La triste fine di Pietro D’Amico, la toga al centro dello scontro tra procure

Di Sabatino Savaglio
13 Aprile 2013
Magistrato a Catanzaro, si è suicidato con l'eutanasia in Svizzera. Nel 2007 era stato messo sotto indagine dalla procura di Salerno per presunte fughe di notizie sull'inchiesta Poseidone.

«Questa magistratura non mi merita» aveva detto a tanti quando abbandonò la toga. Pietro D’Amico, 62 anni, ha scelto la tragica strada dell’eutanasia in una clinica svizzera, a Basilea, dove ieri se n’è andato in silenzio. Una drammatica telefonata della direzione della clinica ha avvisato i familiari a cose avvenute.

D’Amico era stato sostituto procuratore generale a Catanzaro. Nel 2007, anche grazie a certi “accertamenti tecnici” di Gioacchino Genchi, si ritrovò indagato dalla procura di Salerno, competente sui magistrati del distretto di Catanzaro, per presunte fughe di notizie sull’inchiesta Poseidone, una delle indagini che resero noto l’allora pm Luigi De Magistris. D’Amico a Salerno fu messo sotto indagine perché sospettato di aver passato informazioni ad uno degli indagati dell’inchiesta Poseidone, l’avvocato e allora parlamentare di centrodestra, Giancarlo Pittelli.

I sospetti su D’Amico nascevano in quel clima di veleni che dominava all’epoca la procura di Catanzaro, con una guerra di bande tra magistrati che, dopo l’avocazione dell’inchiesta Why Not a De Magistris, sfociò nel clamoroso conflitto tra la procura salernitana e quella catanzarese, con sequestri e contro sequestri di atti giudiziari. Un ambiente avvelenato in cui in fondo a soccombere, o comunque a pagarne maggiormente le conseguenze, erano i più corretti, quelli che nelle inchieste finirono per essere una sorta di danno collaterale.

L’archiviazione, su richiesta della stessa procura campana, arriverà solo ad aprile del 2011, con il non luogo a procedere sancito dal Gip, su richiesta della stessa procura.

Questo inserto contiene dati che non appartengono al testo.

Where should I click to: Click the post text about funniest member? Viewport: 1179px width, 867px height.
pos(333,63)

Nel frattempo D’Amico avevo lasciato la toga: essere accusato di fatti da lui ritenuti ignobili era stato un calice troppo amaro da bere, per un uomo da tutti ritenuto trasparente, corretto e integerrimo, come persona e come magistrato.

Sembra che D’Amico avesse una qualche patologia oncologica, ma chi lo conosceva ritiene che abbia voluto utilizzare la sua malattia come condizione indispensabile per accedere all’eutanasia in Svizzera. L’ex magistrato si è organizzato da solo l’appuntamento, il viaggio, il ricovero tenendo all’oscuro anche i suoi familiari. Negli ultimi tempi, quando qualcuno incontrandolo gli chiedeva “Come stai?”, non rispondeva, ma dopo un po’ diceva «Tanto tra un po’ meno vado»: una risposta che oggi assume un significato purtroppo chiaro.

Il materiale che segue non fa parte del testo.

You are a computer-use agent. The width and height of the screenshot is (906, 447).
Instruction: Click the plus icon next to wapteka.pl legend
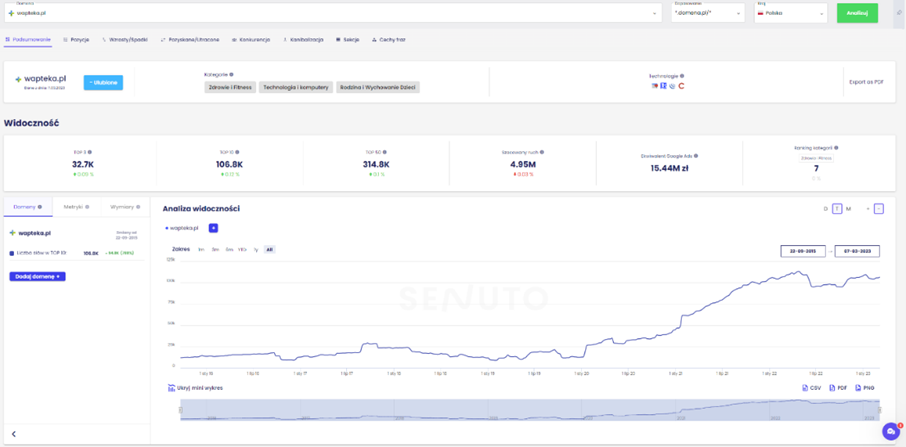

Pietro D’Amico era un cattolico convinto, un esperto di diritto romano e di filosofia del diritto, ma aveva dedicato i suoi studi e le sue pubblicazioni più recenti anche alla cultura ebraica, con i testi “Preghiere ebraiche” e dei rapporti tra le tre religioni monoteiste con  “Ebrei Cristianesimo Islamismo”. In Preghiere Ebraiche scrisse: “Senza fine sono i sentieri della tua scienza e i tuoi misteri, coloro che vi penetrano appena, riescono solo a scorgerti e sanno che sei l’unico Dio, Signore e re…. Tu sei mescolanza e caos, armonia e cosmo, luce e tenebre, giorno e notte, terra, acqua e cielo, corpo e spirito. Tu sei tutto, tutto, nel tempo e nell’eternità”.